Brexit. La pression monte entre Londres et Bruxelles à la veille de la reprise des négociations

David Frost, le négociateur britannique sur le Brexit. [Stephanie Lecocq/EPA/EFE]

Ce week-end, David Frost, le négociateur en chef du Brexit pour le Royaume-Uni a averti Bruxelles que le gouvernement britannique n’avait « pas peur » de claquer la porte des négociations sans conclure d’accord commercial post-Brexit.  

David Frost accueillera son homologue pour l’UE Michel Barnier à Londres afin d’amorcer le huitième tour des négociations mardi (8 septembre). Les deux parties devront tenter de lever les obstacles que posent l’alignement sur les règles européennes et le secteur halieutique.

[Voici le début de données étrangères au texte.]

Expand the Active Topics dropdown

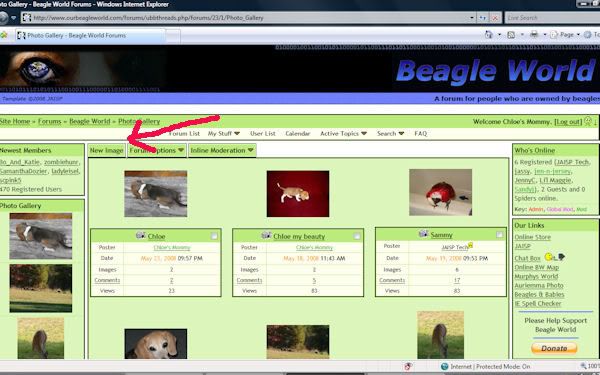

Dans un entretien avec The Mail on Sunday, un journal hebdomadaire britannique, M. Frost a également rejeté l’imbroglio actuel sur l’équipe de Theresa May, expliquant que l’ancienne Première ministre avait « flanché aux moments critiques » des discussions sur l’accord de retrait.

De ce fait, le négociateur britannique a avancé que le bloc s’était habitué à « ne pas nous prendre au sérieux ».

Brexit : pas d'accord commercial sans compromis sur la pêche, avertit Barnier

Le négociateur en chef de l’Union européenne sur la relation post-Brexit Michel Barnier a averti mercredi qu’un accord commercial avec le Royaume-Uni ne serait possible qu’à condition qu’un compromis sur la pêche soit trouvé. Il accuse Londres d’utiliser ce sujet comme « monnaie d’échange » dans les négociations.

Ces propos se sont attiré les foudres de Gavin Barwell, chef du cabinet May, pour qui David Frost « ne manque pas de toupet », étant donné que 95 % de l’accord de retrait signé par Boris Johnson avait été négociés par Theresa May.

« Les 5 % restants témoignent de la capitulation britannique à la principale demande européenne », a expliqué M. Barwell, faisant référence à l’approbation du « backstop » de l’UE par Boris Johnson, un filet de sécurité empêchant la mise en place d’une frontière physique entre l’Irlande du Nord et la République d’Irlande.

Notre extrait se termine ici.